Шрифт:
В тот же день (утром? или совсем поздно вечером?), 31 августа 1940 года, Марина Ивановна писала горькое письмо поэтессе Вере Меркурьевой. О том, что Москва ее не вмещает. Что она не может вытравить из себя оскорбленного чувства права. Ибо, писала она, Цветаевы “Москву — задарили”: усилиями отца воздвигнут Музей изящных искусств, а в бывшем Румянцевском музее — “три наши библиотеки: деда Александра Даниловича Мейна, матери Марии Александровны Цветаевой и отца Ивана Владимировича Цветаева”. Позже Марина Ивановна поставит рядом и другое свое право уроженца города — еще и право русского поэта, еще и право автора “Стихов о Москве”. Унижение провоцирует в ней мощный всплеск уязвленной гордости. “Я отдала Москве то, что я в ней родилась!” — так сформулировала она наконец в письме к той же Меркурьевой [22] .
22
Марина Цветаева. Где отступается любовь... Петрозаводск. “Карелия”, стр. 217—220.
Сказано все это совсем не по адресу. Но где адрес, где тот имярек, кто измучил ее и ее близких, отнял возможность самого скромного, но достойного существования? Перед кем еще можно было бы высказать все эти доводы, клокотавшие в сердце? Я склоняюсь к мысли, что письмо это писалось именно в преддверии разговора с властями, может быть, в ожидании назначенного часа, и Цветаева с пером в руках выговаривала аргументацию, которую — она понимала! — ей не придется высказать властям...
Когда во Франции она спорила с мужем и дочерью о том, что именно происходит в Советской России, ей казалось, что они ослеплены и одурачены, а она в отличие от них трезва в своих оценках.

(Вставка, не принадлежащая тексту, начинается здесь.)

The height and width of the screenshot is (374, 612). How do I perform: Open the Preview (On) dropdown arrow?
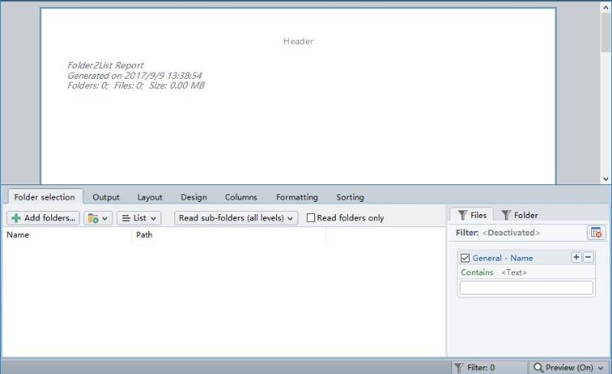point(601,368)
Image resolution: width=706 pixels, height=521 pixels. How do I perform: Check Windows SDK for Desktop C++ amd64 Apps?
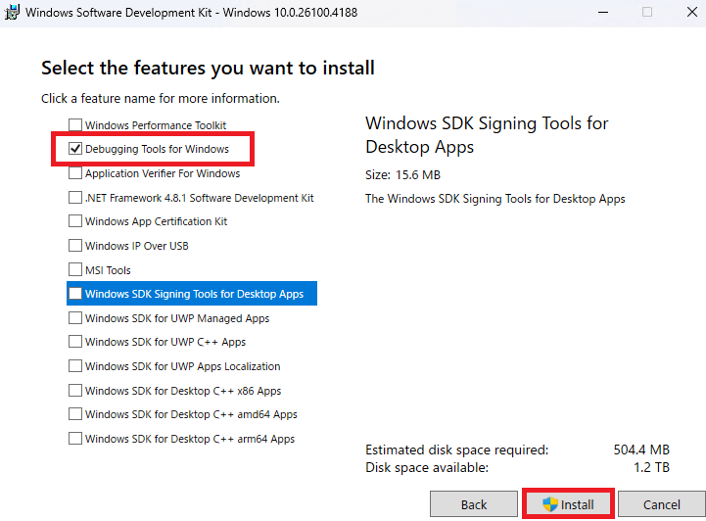(x=75, y=414)
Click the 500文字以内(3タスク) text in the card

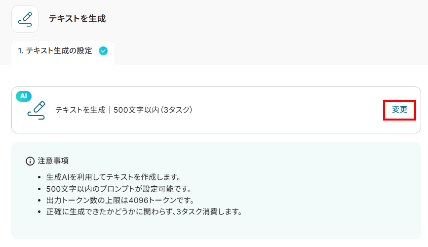[x=153, y=110]
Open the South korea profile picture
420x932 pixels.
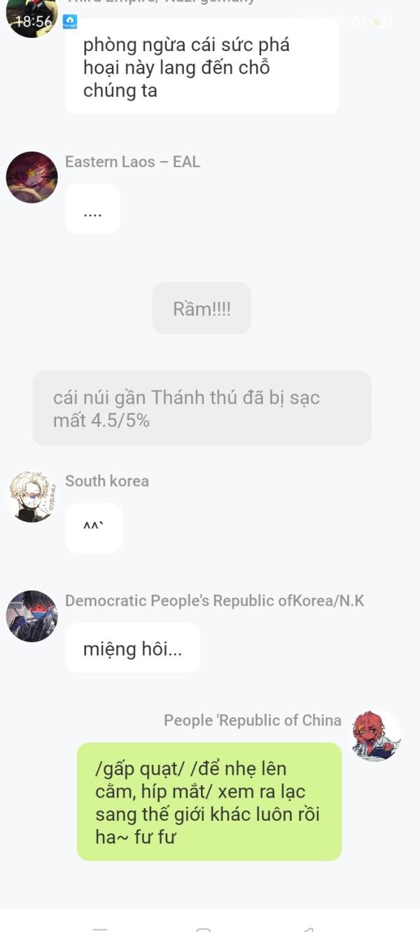coord(32,496)
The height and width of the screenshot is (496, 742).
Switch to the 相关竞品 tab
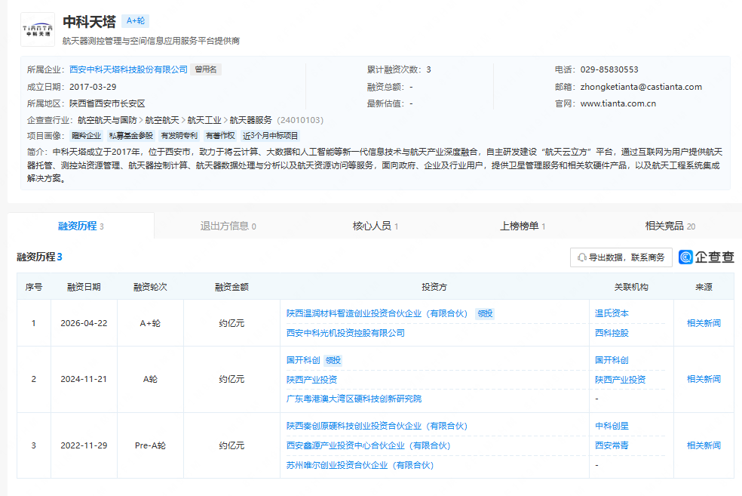point(670,226)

Но как далеко было ей до трезвости! Какие залежи иллюзий должны были разорваться в ней со звоном и грохотом, едва она ступила на землю отечества! Она была готова ко многому, но не к такому. Чего она боялась? Что ее не будут печатать, что Муру забьют голову пионерской чушью, что жить придется в атмосфере физкультурных парадов и уличных громкоговорителей... Вот кошмары, на съедение к которым она ехала, ибо выбора у нее не оставалось — выбор за нее сделала ее семья.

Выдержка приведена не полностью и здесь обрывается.